A Kugsho comme du reste à Dargo et comme dans tous les villages que nous devions par la suite traversés vivent ensemble des familles de confessions bouddhistes et musulmanes. Le parcours de notre trek suivait la limite d’influence de ces deux grandes religions d’Asie centrale. Lorsque nous prenions de la hauteur nous apercevions à l’ouest, les montagnes toutes proches du Cachemire musulman sous occupation pakistanaise et tournant la tête à l’est, la profonde entaille des gorges de Yururong à l’entrée desquelles est bâti Lamayuru, le plus vieux monastère bouddhiste du Ladakh (fondé au XIème siècle). Ces deux communautés se partagent ces terres depuis des siècles, bien souvent le chorten jouxte la mosquée, près du gompa reposent des tombes musulmanes et drapeaux à prières et banderoles coraniques flottent au même vent. Dans cette région qui depuis plus de soixante-dix ans est une véritable poudrière avec une concentration de troupe armée considérable, où il n’y a pas de frontière mais une fragile ligne de cessez-le-feu qui sépare deux superpuissances nucléarisées et où les décisions politiques du président indien Narendra Modi ne font qu’exacerber les tensions, ces sages habitants des hautes montagnes s’efforcent envers et contre tout de perpétuer les traditions hautement humanistes d’un Cachemire légendaire que jadis on qualifiait de paradis sur terre.

Village de Kugsho, à gauche le chörten bouddhiste, à droite la mosquée - Ladakh

En fin d’après-midi, Kugsho s’anima. L’école finie, les gamins occupèrent la rue. Des fillettes en Hidjab étaient de corvée d’eau, qui folâtraient autour du robinet. Plus loin des garçons tapaient dans un ballon. Des femmes bouddhistes coiffées d’un bonnet de laine, de grosses perles colorées autour du cou et, sur le dos, le traditionnel tsepo (panier carré en rameaux de saule), rentraient des champs. Elles actionnaient en passant le moulin à prière et le son cristallin de la petite cloche marquait ainsi l’arrivée des travailleuses.

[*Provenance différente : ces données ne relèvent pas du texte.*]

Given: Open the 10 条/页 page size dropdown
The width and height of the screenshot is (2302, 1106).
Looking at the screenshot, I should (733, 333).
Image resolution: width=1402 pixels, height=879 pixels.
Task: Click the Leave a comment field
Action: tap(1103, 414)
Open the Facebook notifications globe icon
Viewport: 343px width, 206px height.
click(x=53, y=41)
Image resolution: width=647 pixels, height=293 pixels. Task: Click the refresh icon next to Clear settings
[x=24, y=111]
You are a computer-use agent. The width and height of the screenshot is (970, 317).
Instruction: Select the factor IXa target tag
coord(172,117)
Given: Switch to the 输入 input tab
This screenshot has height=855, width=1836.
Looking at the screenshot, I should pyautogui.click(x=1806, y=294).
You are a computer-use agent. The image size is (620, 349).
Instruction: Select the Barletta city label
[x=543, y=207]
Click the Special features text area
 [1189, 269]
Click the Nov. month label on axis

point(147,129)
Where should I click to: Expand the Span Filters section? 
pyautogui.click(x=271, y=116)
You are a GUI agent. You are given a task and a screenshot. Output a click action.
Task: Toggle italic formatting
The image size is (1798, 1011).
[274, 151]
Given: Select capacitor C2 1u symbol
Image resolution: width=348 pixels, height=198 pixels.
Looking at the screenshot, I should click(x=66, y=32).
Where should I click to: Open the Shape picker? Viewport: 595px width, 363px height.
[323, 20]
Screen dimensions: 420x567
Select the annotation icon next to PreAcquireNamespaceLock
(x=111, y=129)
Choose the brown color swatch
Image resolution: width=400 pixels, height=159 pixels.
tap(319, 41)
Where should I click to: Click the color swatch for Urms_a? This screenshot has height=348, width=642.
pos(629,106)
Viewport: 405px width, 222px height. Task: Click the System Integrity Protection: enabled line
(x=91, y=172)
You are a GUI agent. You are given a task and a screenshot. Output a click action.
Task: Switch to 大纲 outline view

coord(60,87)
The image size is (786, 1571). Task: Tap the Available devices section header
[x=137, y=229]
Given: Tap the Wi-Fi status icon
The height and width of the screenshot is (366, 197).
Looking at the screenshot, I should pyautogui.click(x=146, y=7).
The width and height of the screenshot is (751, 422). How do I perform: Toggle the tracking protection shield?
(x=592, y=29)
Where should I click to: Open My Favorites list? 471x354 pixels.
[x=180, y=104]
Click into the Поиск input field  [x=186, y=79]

Village de Kugsho, La bannière coranique et à l'arrière plan le gompa bouddhiste - Ladakh

Notre prochaine étape devait nous conduire à Chopotsok, un petit hameau d’altitude occupé uniquement à la belle saison. Finie la piste, nous suivions maintenant l’antique chemin qui s’élève en balcon au dessus du village. Nous dominions la vallée et sous le grand soleil, la vue était extraordinaire. Les montagnes des alentours formaient un entrelacement de plis et de replis et des traînées d’oxyde sur la roche soulignaient la délicatesse de leurs tracés. Des montagnes radieuses, irréelles, tigrées comme le poil d’un fauve et tout au fond quelques touches de verdure. J’aurais aisément passé la journée perché sur un rocher à contempler ce magnifique décor qui s’adressait autant à l’esprit qu’au regard mais la route qui nous attendait, était encore longue et inconnue.

Vallée de Kugsho - Ladakh

En haut de la montagne, nous franchîmes un col et basculâmes dans un univers plus désertique encore. On devinait bien dans le lointain quelques traces de végétation mais alors à perpète. Nous suivîmes tout d’abord un sentier bien tracé, bordé par les pierres sorties du passage mais bien vite ce confortable boulevard se perdit dans les rocailles et la poussière et nous dûmes nous frayer un chemin à vue.

Après de nombreux contournements, des montées et des descentes, nous atteignîmes dans l’après-midi le premier hameau, celui de Ribilik. Il n’y avait âme qui vive, seul un petit troupeau de yacks couchés dans la poussière ruminaient Dieu sait quoi. Quelques peupliers ici et là, quelques saules près de la source d’où coulait un frêle filet et deux ou trois abricotiers dont les fruits pourrissaient au sol, donnaient au lieu les apparences d’une oasis dans le désert. De petites cabanes en terre étaient regroupées à l’ombre des arbres. Bon nombre étaient en ruine. D’autres avaient la porte close, condamnée par un cadenas. Des drapeaux à prière aux couleurs vives flottaient sur leur toit. Elles paraissaient être utilisées mais étaient plus rafistolées qu’entretenues. Tout cela nous donna le triste sentiment d’assister à la fin d’un monde. Que sera Ribilik dans quelques années ? Sûrement un tas de ruine…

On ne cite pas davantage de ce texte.